From that point, I begin to really spiral downward into an inky dark place and then the journal ends on January 2, 1994. By virtue of the fact I am writing this today, I know losing my daughter to adoption didn’t kill me entirely, though it came very close to doing so. Somehow, by sheer determination and grit, I was eventually able to dig myself out of the deep depression adoption had brought into my life. If adoption taught me anything, it is that I am far more resilient and tougher than I ever imagined I could be.

There is much more in those 70 pages I have not shared here – so much more, but I think this is a pretty representative sample of my state of emotion and mind at the time. In case anyone ever wonders if this was ever “easy” for me or if I ever felt “good” about my “choice,” the answer is right here in my journal.

It hasn’t been easy and I have never felt “good” about it, regardless of what carefully-crafted mask I have presented to the world. Am I resigned to my loss? Yes. Accepting of my reality? Yes. Hopeful to find healing? Yes. But do I feel “good” about losing my daughter this way? No. Not for one moment since she left my arms in 1993.

Booby Traps and Land Mines

I had one last drawer of files to go through to complete the project of sorting through every box, drawer, and folder in my entire home. One. Last. Drawer.

What I didn’t know was this last drawer of files was booby trapped. Today, I opened the files and stepped on the first land mine, a journal I kept during the time period after I relinquished my daughter for adoption in 1993.

Land mine number 2: the petition for divorce I filed exactly five years after my first daughter was born. Somehow, across the years, I have repressed *that* particular memory but when I saw the yellowed papers, neatly stamped with the date of filing on every page. . . .the shame of my failed marriage and being left a single mother (again!) so soon after relinquishing Ms. Feverfew came rushing back to me.

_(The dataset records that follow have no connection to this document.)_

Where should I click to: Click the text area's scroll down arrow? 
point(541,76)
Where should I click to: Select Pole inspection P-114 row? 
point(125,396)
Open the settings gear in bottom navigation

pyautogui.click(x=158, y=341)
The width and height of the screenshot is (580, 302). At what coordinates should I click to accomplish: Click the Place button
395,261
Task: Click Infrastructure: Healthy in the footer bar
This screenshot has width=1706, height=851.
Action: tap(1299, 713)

Land mine number 3:  the restraining order issued against my bio dad when he got out of prison. Always such a joy to be reminded my first dad was a complete yokel. *le sigh*

Land mine number 4: a file of artwork and photos sent to me by my relinquished daughter’s adoptive mother. Dear God in heaven, Luke looks just like her.  Along with the drawings and photos was a short, half-page letter from her mother, the last I would receive until I attempted to reestablish contact with them many years later.

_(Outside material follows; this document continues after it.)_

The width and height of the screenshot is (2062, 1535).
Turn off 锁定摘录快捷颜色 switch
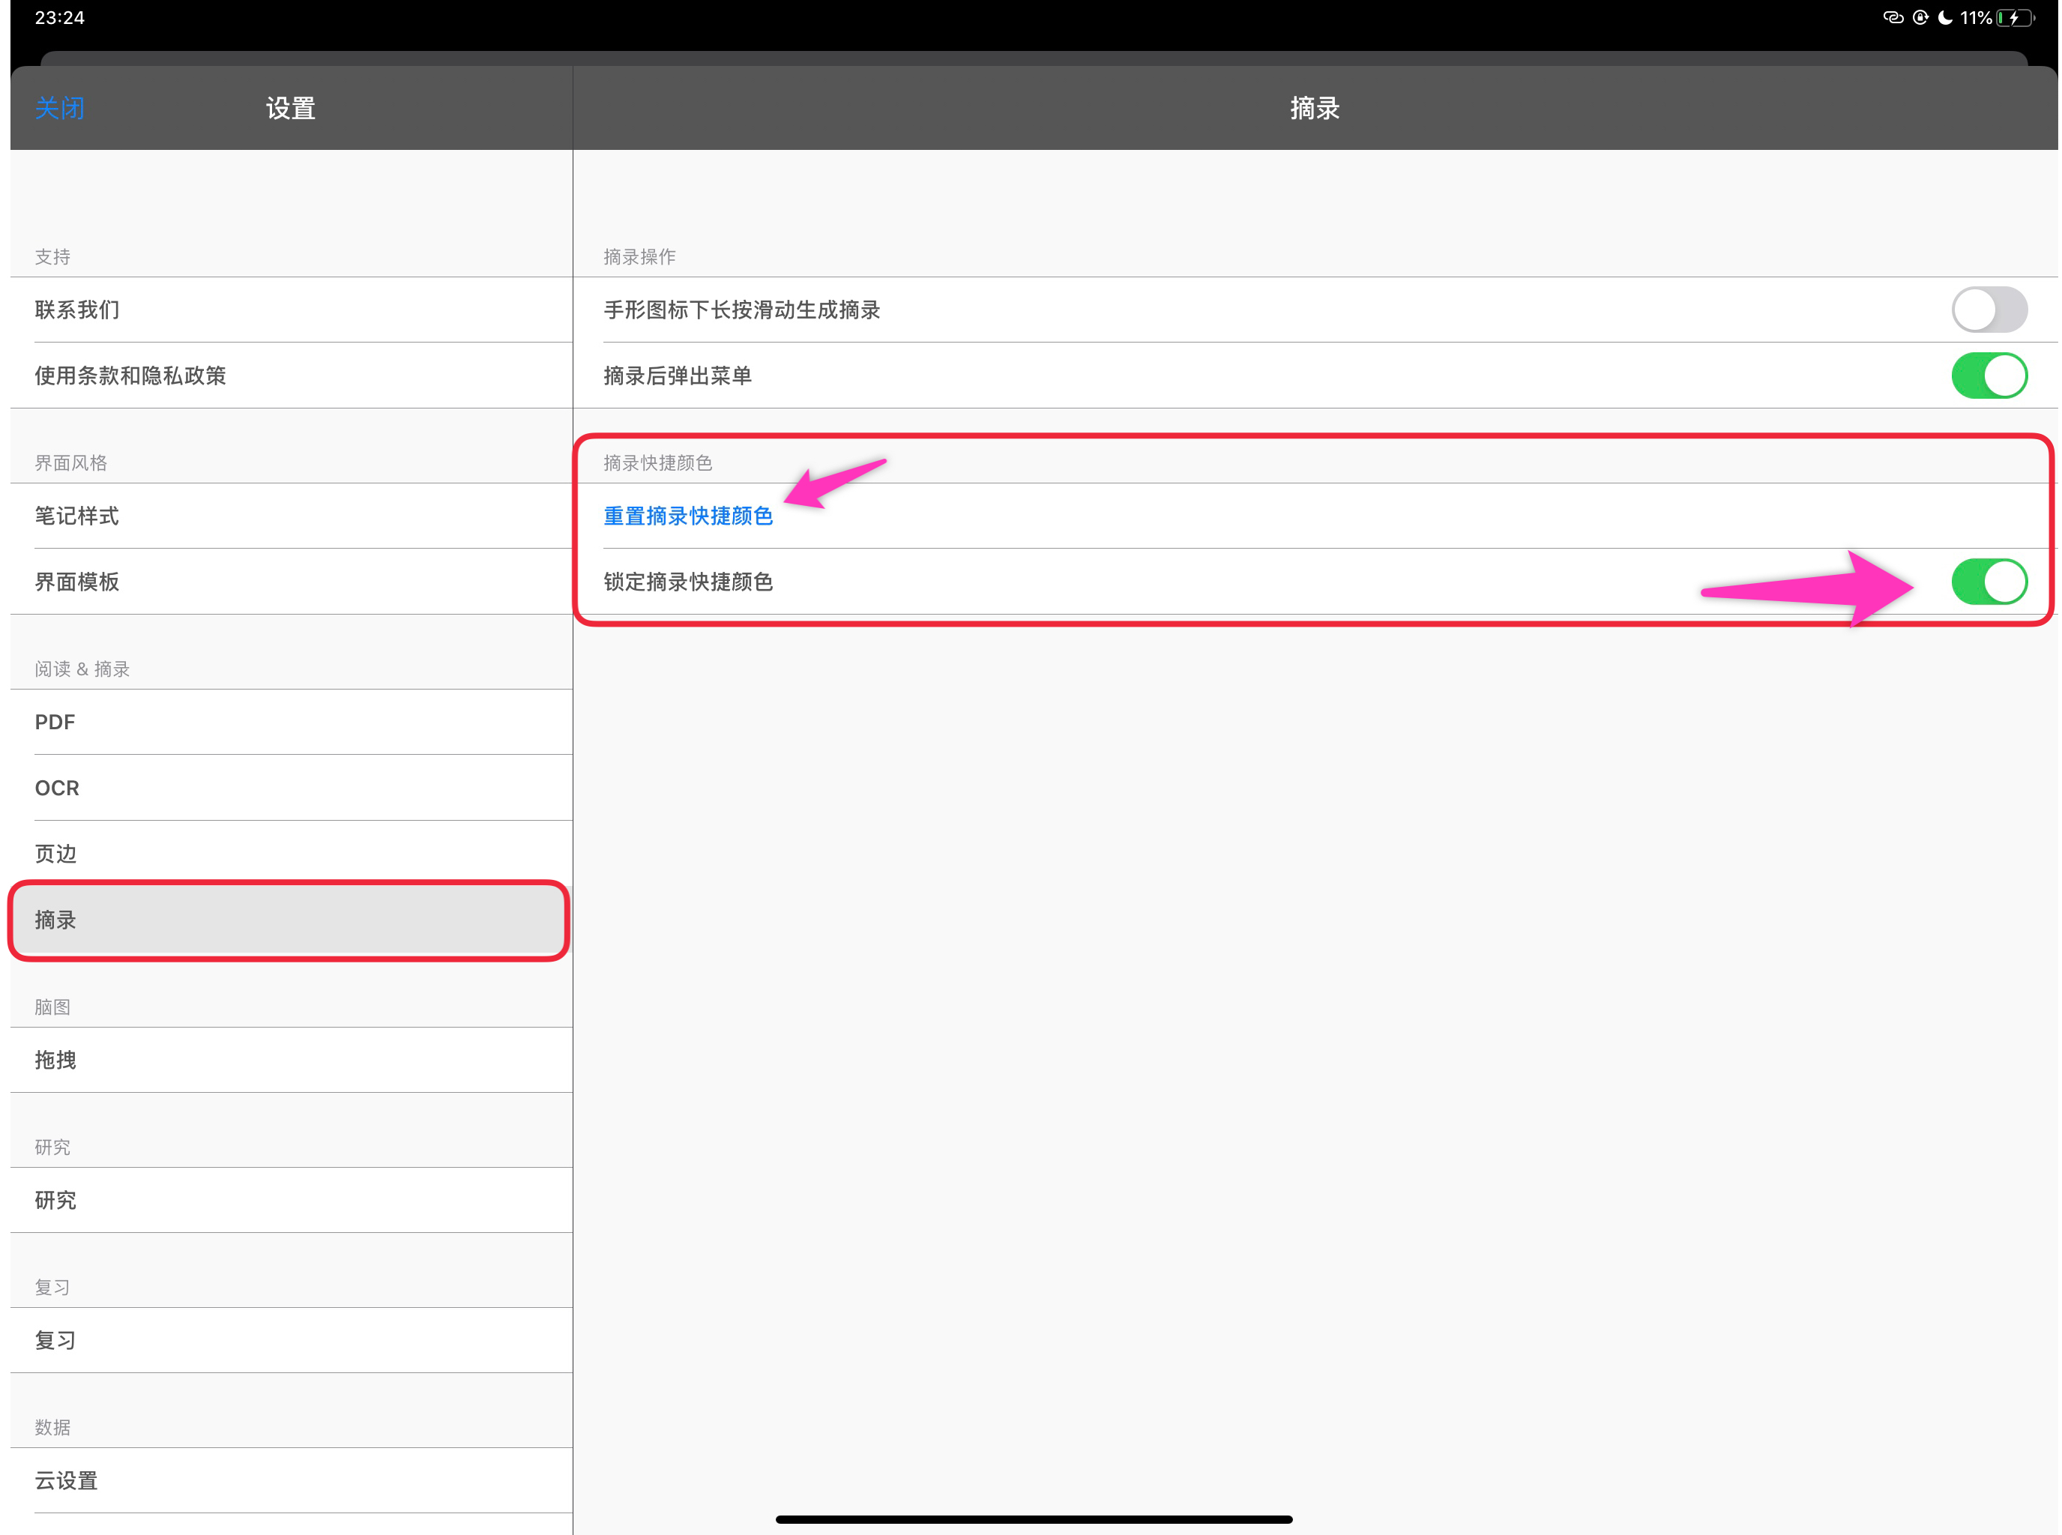pos(1989,582)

I am feeling a bit shattered at the moment.

I have no idea why all of these things were in the same drawer of my filing cabinet, other than they are roughly from the same time period in my life. My divorce and subsequent wrangling over custody of Matthew, the last time I heard from Ms. Feverfew’s adoptive parents for over a decade, my first dad going to prison.

I shredded all the divorce and custody paperwork (THREE bags full!!!), kept the restraining order, and put the artwork, photos, and letter from Ms. Feverfew’s mother in the scrapbook I have for those kinds of items.

I haven’t looked at the journal since I wrote it 21 years ago. I read some of it tonight and then spent a good portion of my evening crying for the 20-year old childless mother who wrote the heartbreaking secrets of her soul in such an elegant cursive script. I might put it away and not look at it again for another 21 years. Maybe 42 years. Maybe never.